Re-worked a page "Feature and scalability overview" in "Getting started" that is very high-level (no code run, just tables and summaries),
Added a new page "Cheatsheet: From GDAL" + "Ecosystem" pages in a new "Resources" area (not so happy with the ecosystem page yet, need to buff it up a bit more),
Edited page "The georeferenced raster" to work for both Raster and accessor,
Removed page "Implicit lazy loading" in "Fundamentals" (as now covered in new "Scalability/Concept definition" page),
Updated the "API reference" to explain the mirrored API + to have a custom template showing Raster.method() or ds.rst.method() for each method linked through a single RasterBase call with RasterBase itself not being visible (for users using the search button). Also added full Raster + RasterAccessor full autoclass summary for those also curious to search through the class details. But those two pages are "hidden" in the table-of-content structure to avoid duplicating the main API page (users can only land there through search or clicking the class object name); and the page starts with a link pointing back to the main API, if that's not where they wanted to land.

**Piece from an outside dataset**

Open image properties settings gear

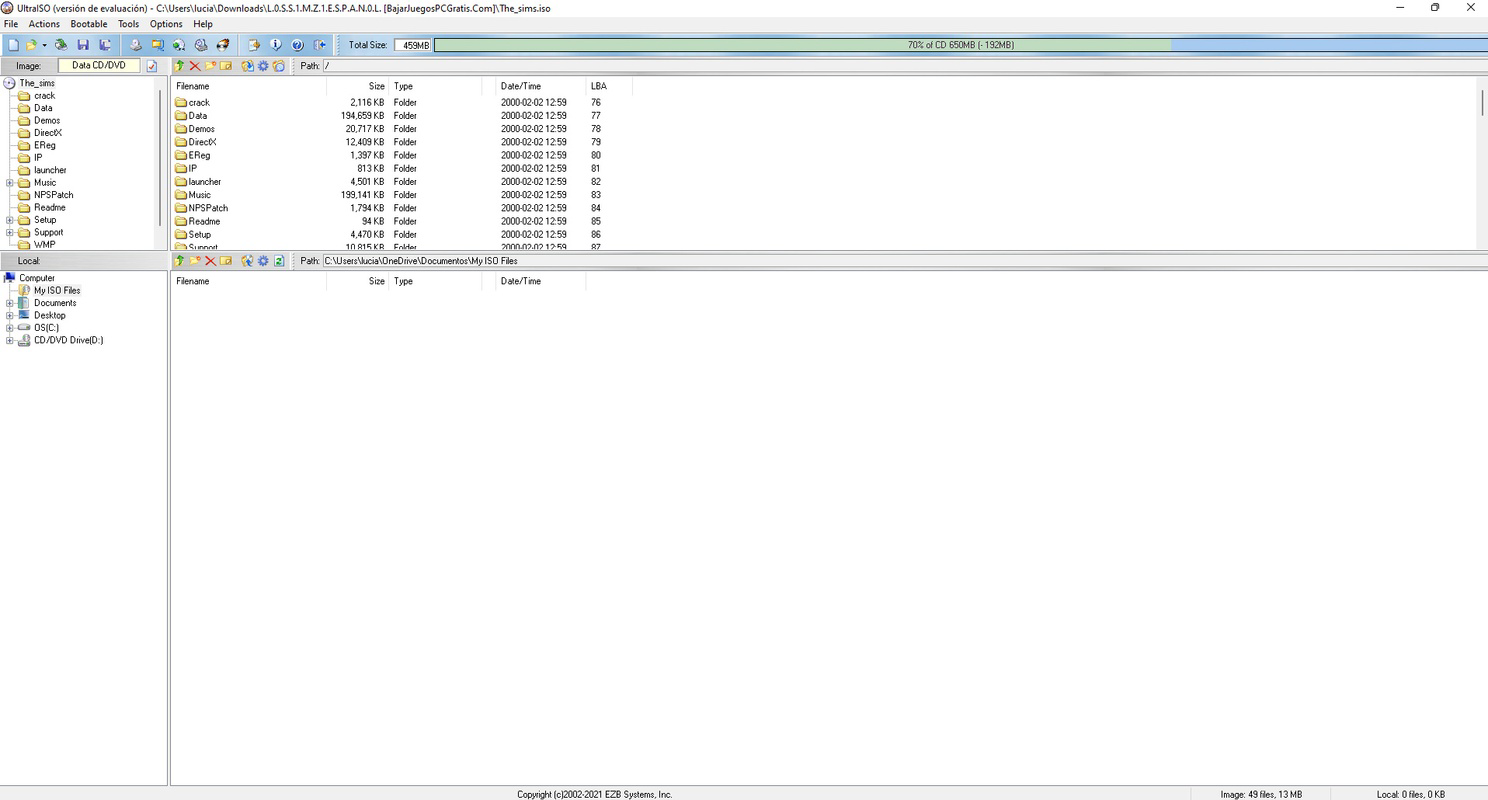pyautogui.click(x=263, y=65)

I haven't yet updated the "Quick start", but I think we really need a better example there, and we should use the Xarray/Pandas accessor directly.
Same for the "Fundamentals" section, there's some editing to do there so that's it's not too "GeoUtils object-focused", but balanced whether it's about accessors or GeoUtils objects.
Finally, we have to see for the "Examples" (in feature pages, and in the Sphinx gallery), do we switch all to Xarray/Pandas accessor?

In particular, as I was already doing diagrams in Python code for something else, I kept my inertia and decided to add some to the PR to describe our implementations visually! 😄
We might think of doing something similar to describe functions themselves in the future (interpolation, etc).

Finally, I realized that it was annoying to explain the mirror for Raster/rst but not for vector/point cloud at the same time, even though the accessors for those 2 are much easier to add.
So I might add them when I get the chance in the next weeks while this PR is being reviewed 😉

Resolves #677
Resolves #673

rhugonnet · 2026-03-10T06:10:05Z

@belletva @adehecq @atedstone @adebardo @marinebcht @erikmannerfelt @ould-a This new documentation draft is ready for your review! 😄
@remi-braun @guillaumeeb @fmaussion @friedrichknuth If you have the time to provide comments, that'd be amazing as well!

The link is here: https://geoutils-rhugonnet.readthedocs.io/en/add_accessor_daskmp_doc/feature_overview.html
I think I'll wait for 2-3 weeks to leave time to get everyone's feedback, then consolidate.

I suggest you start by reading the new "Feature and scalability overview" in the "Getting started" section, then move on to the "Scalability" section which essentially contains all the novelty.
Then, there are smaller changes in specific pages. On GitHub, you can ignore the plotting scripts for the new diagrams, and simply comment about the rendering of those on the related page ("Implementation strategies"), that'll make it easier.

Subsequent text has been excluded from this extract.